> _Data excerpts_
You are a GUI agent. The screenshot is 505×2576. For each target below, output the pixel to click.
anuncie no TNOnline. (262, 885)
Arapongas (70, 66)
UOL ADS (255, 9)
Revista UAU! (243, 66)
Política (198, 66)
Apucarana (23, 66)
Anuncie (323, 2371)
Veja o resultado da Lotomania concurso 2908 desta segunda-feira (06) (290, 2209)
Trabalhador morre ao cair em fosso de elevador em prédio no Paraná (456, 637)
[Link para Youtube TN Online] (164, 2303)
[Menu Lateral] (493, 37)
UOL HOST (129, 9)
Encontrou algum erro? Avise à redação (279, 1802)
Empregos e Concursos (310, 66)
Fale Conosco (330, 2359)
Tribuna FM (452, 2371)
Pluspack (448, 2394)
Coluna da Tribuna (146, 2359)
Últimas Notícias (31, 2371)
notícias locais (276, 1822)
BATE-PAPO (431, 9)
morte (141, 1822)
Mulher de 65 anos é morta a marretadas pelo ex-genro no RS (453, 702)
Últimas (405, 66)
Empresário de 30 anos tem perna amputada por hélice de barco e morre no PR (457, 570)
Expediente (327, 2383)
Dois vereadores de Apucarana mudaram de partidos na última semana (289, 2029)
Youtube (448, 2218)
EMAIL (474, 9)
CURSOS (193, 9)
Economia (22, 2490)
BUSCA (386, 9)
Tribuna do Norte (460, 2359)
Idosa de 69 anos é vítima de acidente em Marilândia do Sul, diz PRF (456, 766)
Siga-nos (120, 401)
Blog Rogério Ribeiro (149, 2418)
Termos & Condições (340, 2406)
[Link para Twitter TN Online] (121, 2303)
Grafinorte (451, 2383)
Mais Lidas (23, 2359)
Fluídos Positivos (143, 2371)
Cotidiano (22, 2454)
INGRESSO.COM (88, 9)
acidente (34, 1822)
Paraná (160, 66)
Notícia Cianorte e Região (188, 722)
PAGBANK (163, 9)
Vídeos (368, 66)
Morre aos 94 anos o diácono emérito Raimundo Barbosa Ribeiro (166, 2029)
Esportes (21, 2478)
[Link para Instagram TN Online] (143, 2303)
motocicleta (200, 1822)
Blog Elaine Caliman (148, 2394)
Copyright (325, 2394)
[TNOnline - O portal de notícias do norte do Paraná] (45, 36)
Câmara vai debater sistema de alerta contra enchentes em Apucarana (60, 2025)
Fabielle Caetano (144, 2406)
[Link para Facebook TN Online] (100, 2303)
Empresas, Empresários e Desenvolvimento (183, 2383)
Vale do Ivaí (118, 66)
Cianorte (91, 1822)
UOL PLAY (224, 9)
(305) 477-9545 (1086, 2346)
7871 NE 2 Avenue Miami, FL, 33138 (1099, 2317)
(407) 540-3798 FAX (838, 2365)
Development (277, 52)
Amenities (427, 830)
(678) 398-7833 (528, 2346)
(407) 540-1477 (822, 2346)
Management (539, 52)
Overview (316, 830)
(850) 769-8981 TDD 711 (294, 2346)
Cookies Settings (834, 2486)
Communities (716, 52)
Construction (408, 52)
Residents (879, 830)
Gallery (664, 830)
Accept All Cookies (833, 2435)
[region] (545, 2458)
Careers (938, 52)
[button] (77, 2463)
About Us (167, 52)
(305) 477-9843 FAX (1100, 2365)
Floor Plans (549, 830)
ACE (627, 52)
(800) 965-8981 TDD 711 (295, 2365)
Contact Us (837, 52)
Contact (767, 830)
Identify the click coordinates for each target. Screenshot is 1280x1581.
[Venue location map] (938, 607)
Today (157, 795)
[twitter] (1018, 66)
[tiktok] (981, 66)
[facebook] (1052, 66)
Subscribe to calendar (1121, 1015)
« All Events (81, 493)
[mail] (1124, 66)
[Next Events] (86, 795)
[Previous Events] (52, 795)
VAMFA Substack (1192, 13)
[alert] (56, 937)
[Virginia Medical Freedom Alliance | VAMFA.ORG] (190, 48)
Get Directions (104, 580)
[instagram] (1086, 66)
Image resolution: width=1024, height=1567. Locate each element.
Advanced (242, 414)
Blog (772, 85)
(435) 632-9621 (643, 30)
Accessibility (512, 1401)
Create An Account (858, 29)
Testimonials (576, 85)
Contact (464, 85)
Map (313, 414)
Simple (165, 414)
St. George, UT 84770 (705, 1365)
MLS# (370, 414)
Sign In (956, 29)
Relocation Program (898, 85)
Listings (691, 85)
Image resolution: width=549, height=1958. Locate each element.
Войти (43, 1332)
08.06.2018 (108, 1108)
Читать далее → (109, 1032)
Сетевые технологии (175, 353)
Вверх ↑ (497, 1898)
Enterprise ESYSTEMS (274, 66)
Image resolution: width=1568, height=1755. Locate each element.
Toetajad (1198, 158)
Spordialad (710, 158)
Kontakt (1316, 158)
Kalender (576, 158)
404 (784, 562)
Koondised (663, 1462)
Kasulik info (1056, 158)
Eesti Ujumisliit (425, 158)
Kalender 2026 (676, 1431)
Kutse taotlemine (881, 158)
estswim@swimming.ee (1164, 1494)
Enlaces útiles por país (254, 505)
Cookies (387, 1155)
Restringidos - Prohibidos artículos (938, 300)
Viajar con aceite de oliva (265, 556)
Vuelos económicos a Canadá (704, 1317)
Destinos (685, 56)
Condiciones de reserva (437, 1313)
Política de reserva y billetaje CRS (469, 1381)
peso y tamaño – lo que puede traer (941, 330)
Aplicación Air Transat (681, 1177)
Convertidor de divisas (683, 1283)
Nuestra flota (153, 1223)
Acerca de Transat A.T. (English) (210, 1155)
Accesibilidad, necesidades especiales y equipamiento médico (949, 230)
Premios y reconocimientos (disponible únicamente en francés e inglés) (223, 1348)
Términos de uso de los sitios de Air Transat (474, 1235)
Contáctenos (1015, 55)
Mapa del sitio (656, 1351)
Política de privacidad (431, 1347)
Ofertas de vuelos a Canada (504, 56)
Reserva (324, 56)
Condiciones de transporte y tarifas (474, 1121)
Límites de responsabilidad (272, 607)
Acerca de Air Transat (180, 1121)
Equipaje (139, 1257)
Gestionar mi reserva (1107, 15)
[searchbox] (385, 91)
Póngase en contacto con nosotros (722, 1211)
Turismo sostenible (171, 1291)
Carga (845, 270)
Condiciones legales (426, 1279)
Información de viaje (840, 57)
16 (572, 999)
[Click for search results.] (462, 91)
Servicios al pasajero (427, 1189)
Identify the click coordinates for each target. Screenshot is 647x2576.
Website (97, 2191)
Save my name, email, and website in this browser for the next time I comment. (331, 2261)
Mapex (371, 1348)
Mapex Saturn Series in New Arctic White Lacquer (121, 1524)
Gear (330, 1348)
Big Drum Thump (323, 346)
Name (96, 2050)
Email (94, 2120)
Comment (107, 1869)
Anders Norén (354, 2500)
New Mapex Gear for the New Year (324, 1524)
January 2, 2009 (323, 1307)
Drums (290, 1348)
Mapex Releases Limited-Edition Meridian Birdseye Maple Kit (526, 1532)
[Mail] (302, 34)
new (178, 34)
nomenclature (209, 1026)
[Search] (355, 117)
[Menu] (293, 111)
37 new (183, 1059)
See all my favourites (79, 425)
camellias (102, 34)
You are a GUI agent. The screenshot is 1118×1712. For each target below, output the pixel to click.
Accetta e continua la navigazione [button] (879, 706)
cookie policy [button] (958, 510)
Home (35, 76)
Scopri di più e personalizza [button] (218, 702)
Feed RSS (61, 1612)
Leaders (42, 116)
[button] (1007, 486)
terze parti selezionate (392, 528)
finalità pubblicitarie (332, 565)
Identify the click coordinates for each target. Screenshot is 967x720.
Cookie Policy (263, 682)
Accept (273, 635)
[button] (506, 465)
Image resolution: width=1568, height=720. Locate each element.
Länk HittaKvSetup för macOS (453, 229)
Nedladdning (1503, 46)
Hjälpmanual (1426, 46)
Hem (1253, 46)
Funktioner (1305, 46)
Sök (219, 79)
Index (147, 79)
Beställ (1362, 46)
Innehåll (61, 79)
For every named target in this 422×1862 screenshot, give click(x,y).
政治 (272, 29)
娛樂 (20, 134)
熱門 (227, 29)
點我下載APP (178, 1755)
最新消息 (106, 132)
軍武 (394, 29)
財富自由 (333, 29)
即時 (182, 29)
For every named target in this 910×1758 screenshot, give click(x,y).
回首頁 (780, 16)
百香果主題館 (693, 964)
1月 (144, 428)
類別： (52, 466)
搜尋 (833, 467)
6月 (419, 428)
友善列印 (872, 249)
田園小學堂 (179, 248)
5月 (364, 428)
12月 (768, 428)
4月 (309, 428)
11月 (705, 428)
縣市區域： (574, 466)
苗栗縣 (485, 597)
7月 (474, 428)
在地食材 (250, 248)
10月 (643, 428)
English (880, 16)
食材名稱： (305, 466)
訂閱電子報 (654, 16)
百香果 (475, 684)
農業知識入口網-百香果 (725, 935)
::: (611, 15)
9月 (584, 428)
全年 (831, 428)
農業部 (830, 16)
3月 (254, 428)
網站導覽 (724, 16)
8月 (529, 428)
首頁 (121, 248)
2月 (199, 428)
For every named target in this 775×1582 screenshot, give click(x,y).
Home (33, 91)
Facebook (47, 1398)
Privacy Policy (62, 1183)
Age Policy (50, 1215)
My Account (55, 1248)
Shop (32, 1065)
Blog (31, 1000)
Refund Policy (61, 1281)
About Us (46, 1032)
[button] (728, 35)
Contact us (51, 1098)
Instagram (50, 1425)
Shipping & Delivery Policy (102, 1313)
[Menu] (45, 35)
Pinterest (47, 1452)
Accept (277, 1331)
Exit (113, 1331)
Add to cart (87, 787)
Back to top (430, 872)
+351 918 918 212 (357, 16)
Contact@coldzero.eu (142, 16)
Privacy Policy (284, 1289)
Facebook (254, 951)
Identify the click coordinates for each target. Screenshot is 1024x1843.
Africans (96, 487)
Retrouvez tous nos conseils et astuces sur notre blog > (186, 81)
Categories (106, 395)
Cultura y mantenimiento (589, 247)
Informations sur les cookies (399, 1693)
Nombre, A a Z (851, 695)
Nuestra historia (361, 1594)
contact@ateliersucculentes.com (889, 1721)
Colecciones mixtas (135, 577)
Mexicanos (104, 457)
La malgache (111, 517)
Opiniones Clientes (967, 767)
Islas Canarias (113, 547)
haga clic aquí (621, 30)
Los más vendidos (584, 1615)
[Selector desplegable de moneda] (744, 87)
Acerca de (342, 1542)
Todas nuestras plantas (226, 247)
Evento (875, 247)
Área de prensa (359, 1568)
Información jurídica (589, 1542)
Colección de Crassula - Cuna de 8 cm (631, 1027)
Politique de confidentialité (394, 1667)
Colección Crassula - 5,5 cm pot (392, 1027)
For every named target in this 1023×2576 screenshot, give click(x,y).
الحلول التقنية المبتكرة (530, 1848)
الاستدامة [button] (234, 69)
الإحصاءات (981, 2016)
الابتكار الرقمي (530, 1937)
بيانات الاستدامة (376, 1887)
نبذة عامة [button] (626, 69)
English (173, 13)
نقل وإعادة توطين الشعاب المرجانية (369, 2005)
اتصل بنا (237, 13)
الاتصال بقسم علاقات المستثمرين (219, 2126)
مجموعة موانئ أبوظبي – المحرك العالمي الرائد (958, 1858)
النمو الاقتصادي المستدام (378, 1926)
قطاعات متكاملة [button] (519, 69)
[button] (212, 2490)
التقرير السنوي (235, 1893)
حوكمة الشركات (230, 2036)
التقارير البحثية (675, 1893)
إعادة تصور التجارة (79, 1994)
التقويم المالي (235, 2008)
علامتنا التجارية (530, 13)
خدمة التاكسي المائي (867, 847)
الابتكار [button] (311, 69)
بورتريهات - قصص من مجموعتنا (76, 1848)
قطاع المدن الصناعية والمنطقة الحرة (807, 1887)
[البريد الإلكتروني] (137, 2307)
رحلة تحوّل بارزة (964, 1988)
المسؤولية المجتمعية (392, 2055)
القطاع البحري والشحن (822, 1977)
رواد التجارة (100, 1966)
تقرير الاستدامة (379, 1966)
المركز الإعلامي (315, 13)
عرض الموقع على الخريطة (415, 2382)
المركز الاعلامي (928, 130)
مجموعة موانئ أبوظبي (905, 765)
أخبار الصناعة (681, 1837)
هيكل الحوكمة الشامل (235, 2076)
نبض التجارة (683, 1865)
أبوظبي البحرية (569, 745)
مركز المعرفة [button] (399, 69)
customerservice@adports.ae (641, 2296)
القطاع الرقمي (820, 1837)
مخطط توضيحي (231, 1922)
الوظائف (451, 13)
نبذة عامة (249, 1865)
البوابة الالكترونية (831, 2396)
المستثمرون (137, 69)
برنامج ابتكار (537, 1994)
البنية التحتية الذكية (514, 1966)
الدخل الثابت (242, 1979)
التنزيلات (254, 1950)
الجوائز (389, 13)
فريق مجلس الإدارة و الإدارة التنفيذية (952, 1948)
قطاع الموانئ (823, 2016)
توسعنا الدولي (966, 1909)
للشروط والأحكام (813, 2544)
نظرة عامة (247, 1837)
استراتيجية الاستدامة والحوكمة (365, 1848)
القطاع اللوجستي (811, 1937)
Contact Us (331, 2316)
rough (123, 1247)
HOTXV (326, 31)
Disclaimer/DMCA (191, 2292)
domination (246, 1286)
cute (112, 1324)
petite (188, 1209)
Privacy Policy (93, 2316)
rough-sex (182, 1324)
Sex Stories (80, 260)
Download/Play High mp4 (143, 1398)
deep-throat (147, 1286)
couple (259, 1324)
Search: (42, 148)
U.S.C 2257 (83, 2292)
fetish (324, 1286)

> _Task to carry out_
Reproduce the data starting at the line that contains "CURSOS (193, 9)" and ending at the line that contains "Copyright (325, 2394)", both included, with each request kept as is and every coordinate in the answers multiplied by 2.05 and rounded to a whole number, halves rounding up. Give only those lines.

> _Reply to the exercise_
CURSOS (396, 18)
Economia (45, 5105)
BUSCA (791, 18)
Tribuna do Norte (943, 4836)
Idosa de 69 anos é vítima de acidente em Marilândia do Sul, diz PRF (935, 1570)
Siga-nos (246, 822)
Blog Rogério Ribeiro (305, 4957)
Termos & Condições (697, 4932)
[Link para Twitter TN Online] (248, 4721)
Grafinorte (925, 4885)
Mais Lidas (47, 4836)
Fluídos Positivos (293, 4861)
Cotidiano (45, 5031)
INGRESSO.COM (180, 18)
acidente (70, 3735)
Paraná (328, 135)
Notícia Cianorte e Região (385, 1480)
PAGBANK (334, 18)
Vídeos (754, 135)
Morre aos 94 anos o diácono emérito Raimundo Barbosa Ribeiro (340, 4159)
Esportes (43, 5080)
[Link para Instagram TN Online] (293, 4721)
motocicleta (410, 3735)
Blog Elaine Caliman (303, 4908)
Copyright (666, 4908)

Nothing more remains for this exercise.